Speaker
Description
At very low Bjorken x, parton densities in a nucleon/nucleus reach a point where the gluons are expected to transit to a saturation regime. The saturation scale ($Q_s$) is defined as the inverse of typical transverse inter-partonic distance and can be expressed as $Q_s\sim(A/x)^{1/3}$. So far no clear experimental observation of the onset of gluon saturation has been made. Observables at forward rapidity at STAR probe gluons at very small x (.001< x <.005) in heavy nuclei where parton saturation is expected. Previous results on di-pion azimuthal correlations in d+Au collisions in STAR showed hints of saturation. The azimuthal correlations of jets produced in hard scatterings are expected to be modified due to multiple gluon scatterings in proton-nuclei collisions.
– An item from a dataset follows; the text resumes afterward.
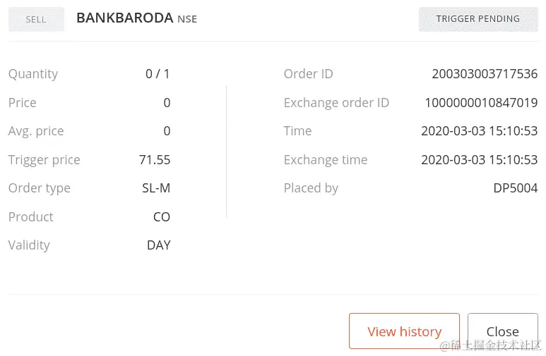This screenshot has width=546, height=356.
Task: Click the Time row timestamp value
Action: (479, 131)
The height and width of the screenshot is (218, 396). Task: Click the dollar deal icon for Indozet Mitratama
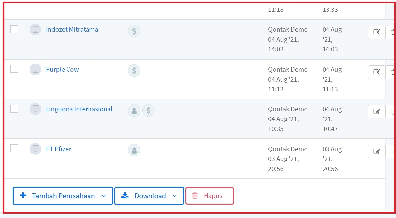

Scanning these correlations as a function of rapidity and the transverse momentum has the potential to yield critical insight into gluon saturation.
During the 2015 RHIC run, STAR recorded data in p+p, p+Al and p+Au collisions at $\sqrt{s}$ = 200 GeV, with central calorimeters and the Forward Meson Spectrometer (FMS), which covers a wide acceptance of 2.5 to 4.0 in pseudorapidity over the full azimuth. Jets are reconstructed from these data using electromagnetic energy deposits from the calorimeter depositions using the anti-k_T clustering algorithms. The status of azimuthal jet-like correlations for the data in this unique acceptance will be presented.